# Dataset entries
%%
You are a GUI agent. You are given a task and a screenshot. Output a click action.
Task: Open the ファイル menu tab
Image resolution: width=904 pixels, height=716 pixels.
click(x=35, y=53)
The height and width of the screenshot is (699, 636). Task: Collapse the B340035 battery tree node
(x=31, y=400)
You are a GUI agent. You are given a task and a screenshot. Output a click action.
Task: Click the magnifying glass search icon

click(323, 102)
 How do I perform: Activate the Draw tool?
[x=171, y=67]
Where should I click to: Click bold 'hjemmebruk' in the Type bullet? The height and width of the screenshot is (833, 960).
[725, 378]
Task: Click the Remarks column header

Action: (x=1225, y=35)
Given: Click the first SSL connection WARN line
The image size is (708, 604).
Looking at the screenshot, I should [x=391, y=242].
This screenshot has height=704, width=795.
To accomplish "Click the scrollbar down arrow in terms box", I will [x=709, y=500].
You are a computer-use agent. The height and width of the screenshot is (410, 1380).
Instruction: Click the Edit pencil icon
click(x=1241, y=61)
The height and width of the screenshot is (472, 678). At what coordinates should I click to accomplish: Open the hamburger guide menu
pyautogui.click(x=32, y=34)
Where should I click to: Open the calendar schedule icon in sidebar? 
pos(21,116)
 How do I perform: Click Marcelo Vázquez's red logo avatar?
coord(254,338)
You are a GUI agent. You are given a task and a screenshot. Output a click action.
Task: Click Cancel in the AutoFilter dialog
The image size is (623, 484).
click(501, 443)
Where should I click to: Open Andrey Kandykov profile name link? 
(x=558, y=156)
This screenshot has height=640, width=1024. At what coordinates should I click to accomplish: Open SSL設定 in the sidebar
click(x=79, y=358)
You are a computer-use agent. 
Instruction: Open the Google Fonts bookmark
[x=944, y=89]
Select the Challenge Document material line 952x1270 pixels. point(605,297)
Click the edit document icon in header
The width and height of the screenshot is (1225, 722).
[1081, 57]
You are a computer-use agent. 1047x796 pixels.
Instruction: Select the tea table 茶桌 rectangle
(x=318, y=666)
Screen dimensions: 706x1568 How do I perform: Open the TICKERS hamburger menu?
%%
# PROMPT
Copy exactly the lines that run from the first line of the data to the line containing "Task: Click Cancel in the AutoFilter dialog", please, with both ends included and nothing else.

# ANSWER BOX
You are a GUI agent. You are given a task and a screenshot. Output a click action.
Task: Open the ファイル menu tab
Image resolution: width=904 pixels, height=716 pixels.
click(x=35, y=53)
The height and width of the screenshot is (699, 636). Task: Collapse the B340035 battery tree node
(x=31, y=400)
You are a GUI agent. You are given a task and a screenshot. Output a click action.
Task: Click the magnifying glass search icon

click(323, 102)
 How do I perform: Activate the Draw tool?
[x=171, y=67]
Where should I click to: Click bold 'hjemmebruk' in the Type bullet? The height and width of the screenshot is (833, 960).
[725, 378]
Task: Click the Remarks column header

Action: (x=1225, y=35)
Given: Click the first SSL connection WARN line
The image size is (708, 604).
Looking at the screenshot, I should [x=391, y=242].
This screenshot has height=704, width=795.
To accomplish "Click the scrollbar down arrow in terms box", I will [x=709, y=500].
You are a computer-use agent. The height and width of the screenshot is (410, 1380).
Instruction: Click the Edit pencil icon
click(x=1241, y=61)
The height and width of the screenshot is (472, 678). At what coordinates should I click to accomplish: Open the hamburger guide menu
pyautogui.click(x=32, y=34)
Where should I click to: Open the calendar schedule icon in sidebar? 
pos(21,116)
 How do I perform: Click Marcelo Vázquez's red logo avatar?
coord(254,338)
You are a GUI agent. You are given a task and a screenshot. Output a click action.
Task: Click Cancel in the AutoFilter dialog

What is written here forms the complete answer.